◆ Задания:
1. Ответьте по отрывку воспоминаний на три вопроса:
(a) По каким улочкам гуляли собеседники после кафе?
(b) Как называли того, к кому обращается рассказчик?
(c) О каком авторе зашел разговор в конце?
2. Воспроизведите без изменений часть отрывка воспоминаний, которая открывается словами «Помню, что заговорили» и завершается словами «на одной оси.».
3. Продолжите отрывок воспоминаний о встрече с писателем, начав сразу после его последнего предложения.

◆ Отрывок:

Мы посидели в кафе, еще походили по средневековым вымершим улочкам.
Конечно, разговоры были о России, об Украине. Ты с горечью говорил о друзьях, с которыми прекратил общение после крымнаша.
Ты рассказывал, что по ощущению вернулась советская власть, которой ты никогда не мог простить миллионов загубленных, но больше всего ненавидел именно абсолютную бездарность этой власти, ее напыщенную фальшь. И вот эта бездарность и фальшь снова душили страну.
Народ, побродив по бездуховной пустыне и в кои веки наевшись досыта, благополучно вернулся в Египет.
Тебя называли русским Свифтом. Гулливеру не верили, пока он не достал из кармана лилипутскую корову. Твои романы казались историческими фантасмагориями, пока не стали убивать за русский мир.
Помню, что заговорили об Александре Гольдштейне. Ты, кажется, так его и не прочитал, а я убеждал тебя, что это гениальная проза. Вы были на противоположных полюсах литературы, но на одной оси.

◆ Строки данных:
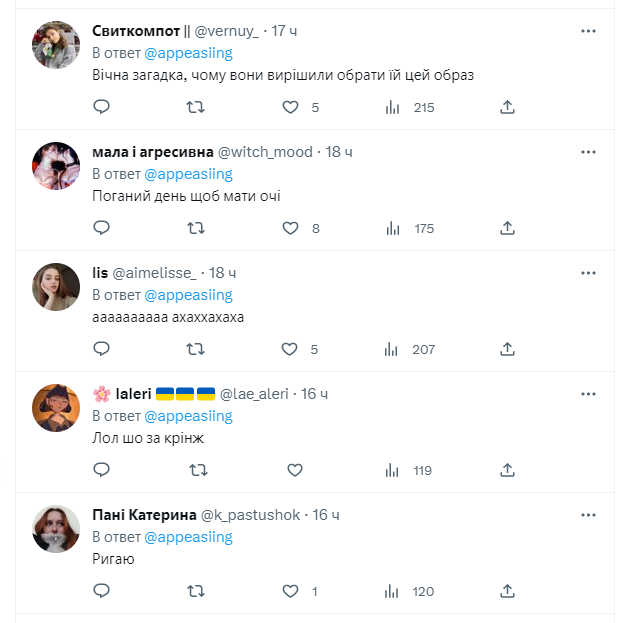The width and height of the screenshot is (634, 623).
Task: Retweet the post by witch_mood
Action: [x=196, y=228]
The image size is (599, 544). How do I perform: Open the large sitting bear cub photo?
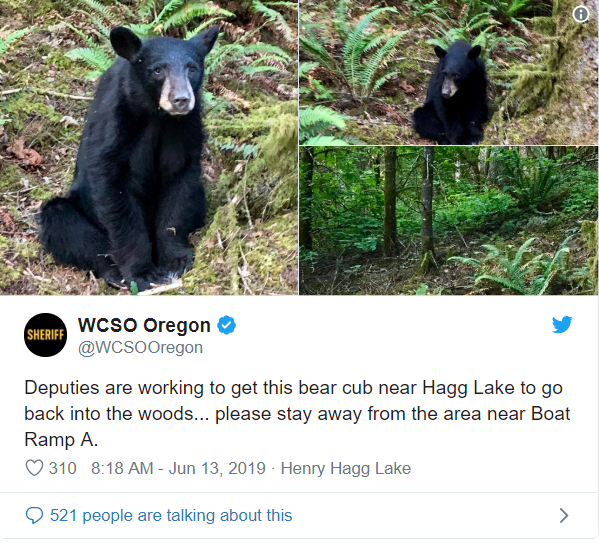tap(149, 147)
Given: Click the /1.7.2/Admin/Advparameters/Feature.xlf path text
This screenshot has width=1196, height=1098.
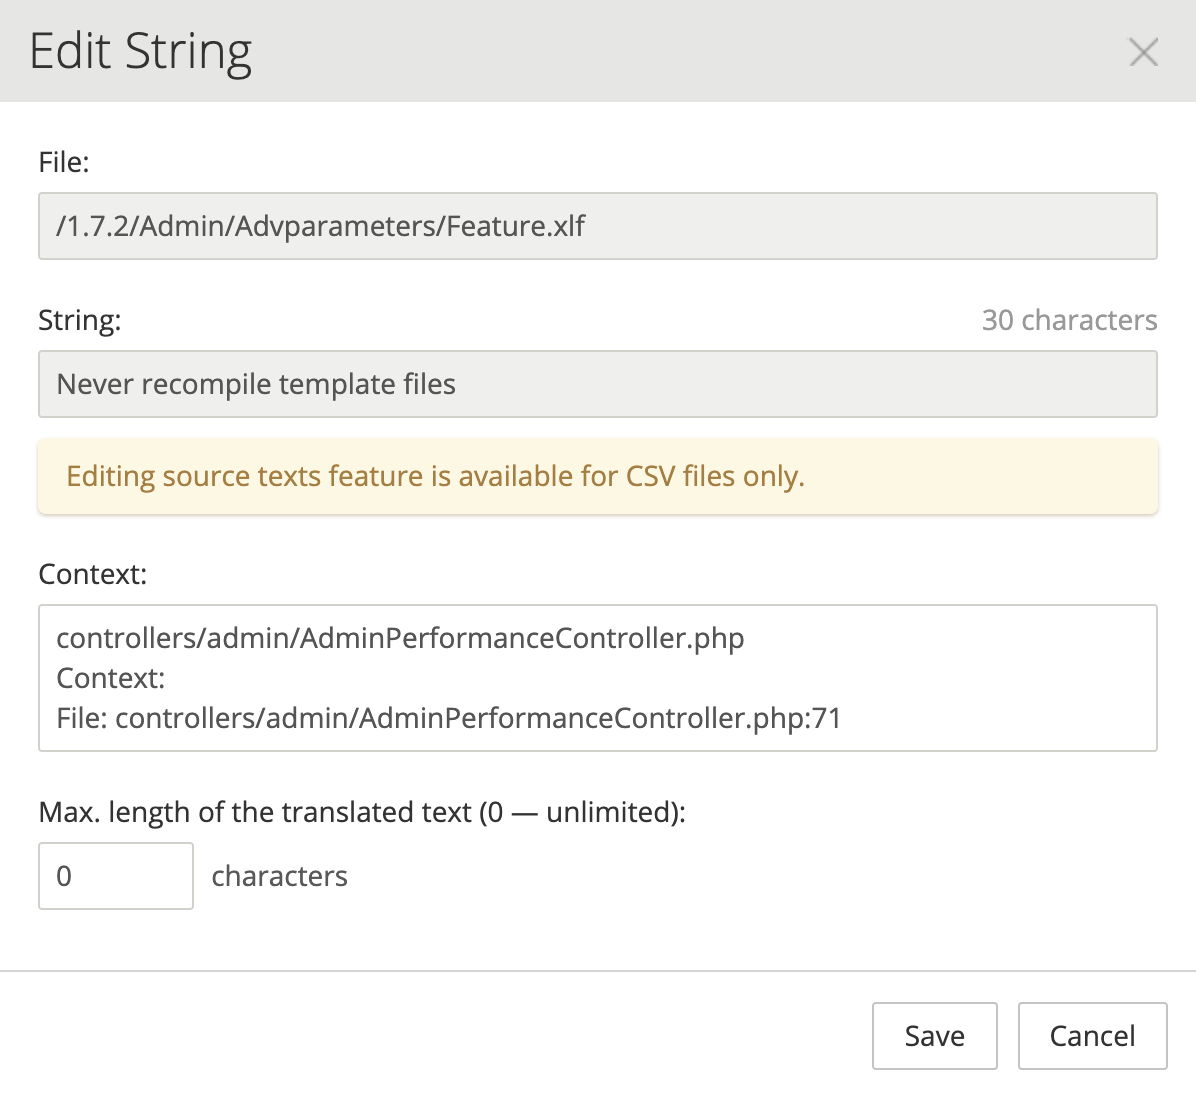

◆ Ожидаемые ответы:
1.
(a) По средневековым вымершим улочкам.
(b) Русским Свифтом.
(c) Об Александре Гольдштейне.

2.
Помню, что заговорили об Александре Гольдштейне. Ты, кажется, так его и не прочитал, а я убеждал тебя, что это гениальная проза. Вы были на противоположных полюсах литературы, но на одной оси.

3.
Гольдштейн умер от рака, закончив за несколько дней до смерти роман. Ты рассказал, что точно так же получилось с твоим отцом. Машинопись своей последней прозы, своего лучшего романа «Смерть и воскрешение А.М. Бутова (Происшествие на Новом кладбище)», он получил за три дня до того, как его отвезли в больницу. Ты успел издать эту книгу до своей смерти. Это был твой долг перед отцом. Его воскрешение.
Никогда не забуду: мы уже замолчали, просто шли рядом, возвращались к парковке. И ты сказал:
— Вот так нужно это делать.
Вместо слова «умирать», ты сказал «делать». Ты так и сделал.
Наша последняя встреча была в Мюнхене, в августе 2017-го. Ты там лечился в онкологической клинике. По мейлам создавалось впечатление, что все хорошо и ты идешь на поправку. Вы сняли квартиру в двухэтажном домике в Pasing — это заснувший в своих садах, да так и не проснувшийся западный пригород Мюнхена.
Не то, чтобы я испугался. Это, конечно, был ты. Только переселился в кого-то чужого. От химиотерапии выпали все волосы. Я никогда не видел тебя без бороды. На большое грузное тело в конце длинной шеи присела старческая лысая головка. Мы обнялись.
Ты когда-то рассказывал, что сбрил бороду единственный раз в жизни еще в студенческие годы, проиграв ее своему профессору в шахматы. Ты говорил, что в бороде тебе уютно, тепло, что это одежда, пошитая именно на тебя, что у староверов это образ Бога, создавшего себе копию, а бреется идущий против Божьей природы сатана, и что вообще борода — дресс-код русского писателя. Думаю, что все было намного проще: тебе было не до бороды, просто хотелось избежать мороки с бритвами и порезами. Теперь ты проиграл бороду раку.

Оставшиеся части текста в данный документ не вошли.